_SOURCE EXTRACT:_
* Start *
Monday, November 29, 2004

"Can I search your vehicle?"

Kim du Toit has a link to a story about a Brit who was asked if the cops could search his vehicle for 'training purposes'. They arrested him for having a Swiss Army knife in his case. That's in Britain, where owning damn near anything is illegal anymore, but similar things happen here.

A lot of agencies/cops are real big on "Do you have any guns/drugs/whatever in your car? Can I search it?". If you say yes, anything- ANYTHING- they may find can be used against you. A lot of them don't care if you're traveling through, and your offense is not having a legal firearm cased properly according to local/state law, they'll bust you.
And if you say no...
I've heard far too many stories- including from people in the law enforcement community- about how they bully/threaten people to push them into saying yes. And they can make you sit on the side of the road for a time while they summon a drug dog to sniff around the car, and if he alerts on anything- including prescription meds- they'll use that as cause to take the car apart. And from what I've heard, they'll use the various criminal history databases in ways they're not supposed to be used to try to find 'cause' for a search.

There's far too many people with badges out there who have gone completely into the "us vs. them" attitude toward EVERYONE; and it's costing all the way around. The cops look with distrust/contempt on anyone not a member of the club; citazens treated with obvious contempt tend to return it; and someone who gets their vehicle taken apart because they dared say 'no' to a search are going to have a bad attitude toward law enforcement ever after in many cases. Doesn't do to tell them 'it was just one jerk', because after that the attitude of other cops that they may have glossed over in the past now becomes obvious and resented.
* End *
_INFORMATION SHOWN:_
* Start *
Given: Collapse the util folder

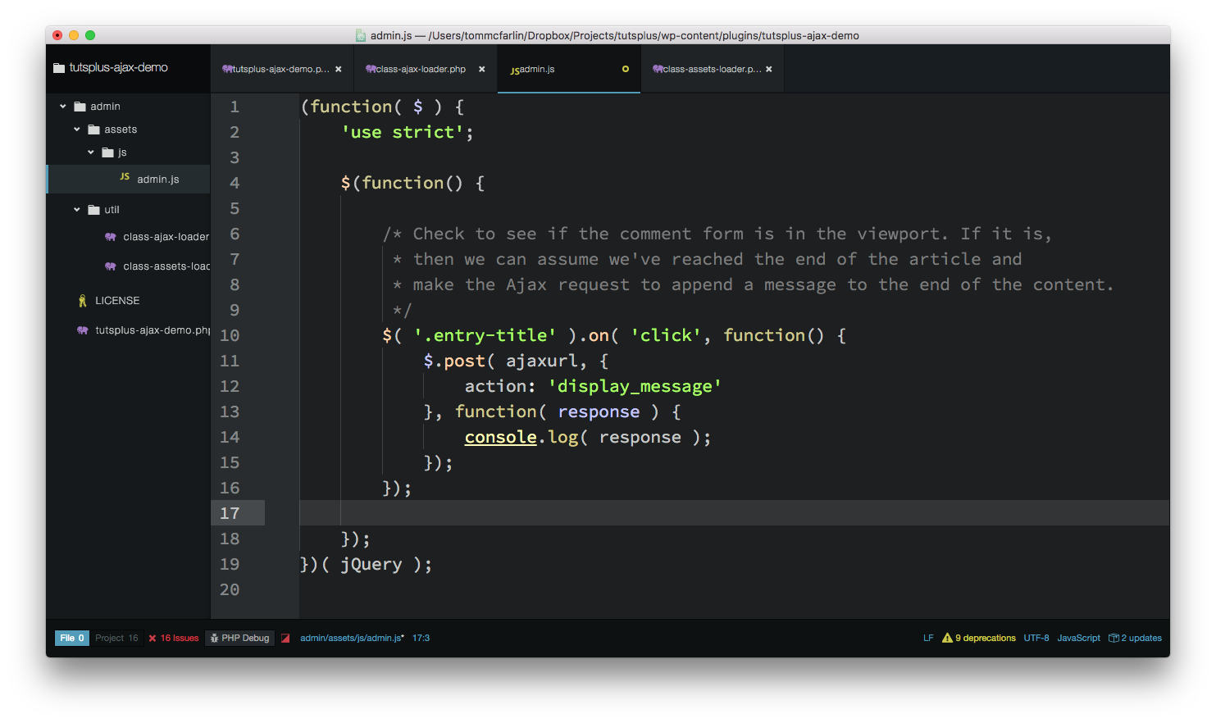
* End *
_EXERCISE DIRECTIONS:_ Continue the blog post on police vehicle searches, picking up after its final sentence. The material was drawn from a separate source.

_EXERCISE ANSWER:_
In some ways the Patriot Act has made it worse. Yes, I know there's no record of it being actually abused(that I know of), but the fact that some agencies can do damn near anything and blanket it under that- even theoretically- really pisses a lot of people off. The actions of a lot of the TSA people at airports is a good example; they can do something really egregious, and if you object you can be arrested. Doesn't matter that they were wrong, WE'RE THE TSA, PEOPLE, and you better put up with anything we do or else! And it is abused, and people rightly resent it, and that takes things further downhill.

Personally, I would never agree to a search of my vehicle. If they think they have legal reason to search my vehicle- or house, for that matter- they can damn well get a search warrant. I know I'm not a legal scholar, and there's so many complications in this/one of the damn problems/ that there's probably ways they can search without a warrant. But I'll not agree to help them, and if they go outside the bounds I will file a complaint, or get a lawyer if I think it's warranted.

I keep remembering Martha Stewart went to prison for "lying to a federal investigator". She wasn't under oath, wasn't in a courtroom, but they were able to convince a jury that she 'lied' to an investigator in an informal interview about a crime they can't prove she committed.

Ain't all this wonderful?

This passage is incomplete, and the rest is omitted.